→ Given text

Mitigating non-optimal default routes
Use more-specific "semi-defaults"
AS3303 Swisscom IP-Plus
 point 62/8, 80/7, 21/7, etc. to EU transit ISP
 ARIN space to US transit
 class B 128/3, 160/5, 168/6 to US transit

IETF working on a more general solution: virtual agg
GROW working group
draft-ietf-grow-va-00
-va-gre-00
-va-mpls-00
-va-perf-00

VA is a way to control FIB size in routers
 DFZ FIB, not VPN tables
 does not shrink RIB size
Tight control of FIB size for any or all routers
 no coordination between ISPs
 works with legacy routers

Important today--possibly critical tomorrow?
looking forward, BGP RIB growth rate could increase
 substantially
 exhaustion of v4 erodes aggregation
 because of pressure to shrink default prefix size
 uptake of v6
VA can help ease these pressures

VA not perfect
Requires configuration of its own
Entails a traffic load/FIB size tradeoff
 which can be quite good
 academic study on large transit ISP
  10x fib reduction with negligible latency/load
   penalty
But in general we don't know how easy to achieve
 this--
  configuration...

Why this talk?
You can help us define VA
 certain protocols or configuration details
 alternative ways to deploy
 or tell us that VA is useless

encourage your vendor to implement VA
 current implementations from Huawei and ??

→ Collected data
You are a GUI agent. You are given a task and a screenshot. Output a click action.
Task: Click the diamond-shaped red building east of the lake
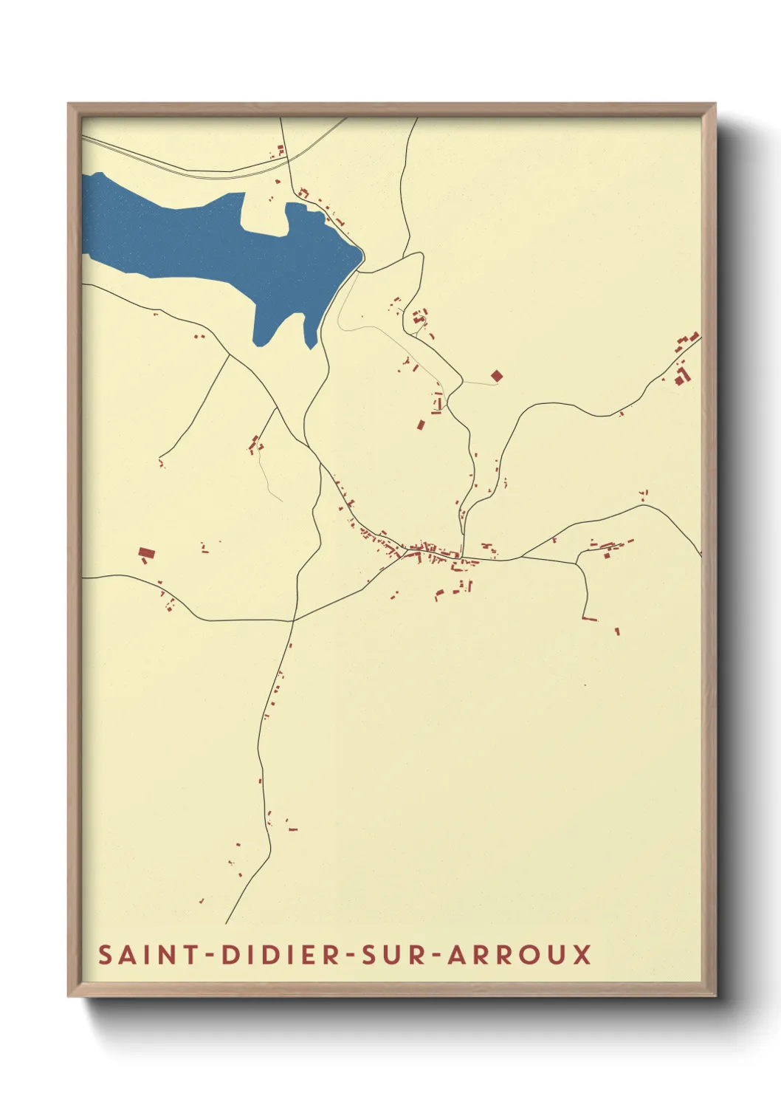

→ Work instructions
1) Please list the class B prefixes that the virtual aggregation slides say AS3303 Swisscom IP-Plus points to US transit.
2) Resume the virtual aggregation slides from the line "current implementations from Huawei and ??".
The listing comes from a different source than the virtual aggregation slides.

→ Exercise answers
1) 128/3, 160/5, 168/6

2)
VA Basic Idea
Define "Virtual Prefixes" (VP)
 These are shorter (bigger) than real prefixes
 think of /6s, /7s, /8s
Assign different routers to be "responsible" for
 different virtual prefixes
  ie, they need to know how to route everything in the VP

FIB-suppression
BGP runs as normal
 all routers have full RIB
 important to not muck with BGP operation per se
suppress updates to FIB for more specifics of
 virtual prefixes

APR (aggregation point router) for 22/8
originate route to 22/8 with nexthop being itself
it FIB-installs all sub-prefixes within 22/8

other routers FIB-suppress all prefixes within 22/8

This just tunnel-maps from one router to another
out to the egress point.

The only router with the need to know how to route
that packet was APR1 (well, that, and the ingress
router)

The packet takes a bit of a longer path to do
this with simple aggregates.

You can add "popular prefixes" to routers to point
them along "better" paths.

Types of tunnels defined
MPLS (using LDP)
GRE
...

A deployment example
Robert Rasuzck at Cisco
shows a POP site with 4 PE customer agg routers,
2 Rs, 2 RRs;
core can use tunnels between them already.

Use RRs as APRs -- can optionally
FIB-install routes for which PE is egress

If you do FIB suppression at the RR layer
Then need to install popular prefixes at the PE
 layer--GROW looking to automate that part.

VA from our point of view
Figure out where you need FIB reduction
Based on this, design your deployment
 select VPs
 assign routers as APRs, configure
 configure "VIP-list"

New IETF GROW WG work item for FIB suppression

Q: Patrick, Akamai--this seems very complex; couldn't
we just take prefixes out of the FIB that are covered
by a shorter prefix with same next-hop; wouldn't that
be much easier to do, and save FIB space?  Could we
maybe ask vendors to look into doing that?
A: Lixia may have done some looking into that; she
says that two people on her team, they found out
that you can compress your FIB between 10 and 50%
by simply suppressing more specifics with same
next hops.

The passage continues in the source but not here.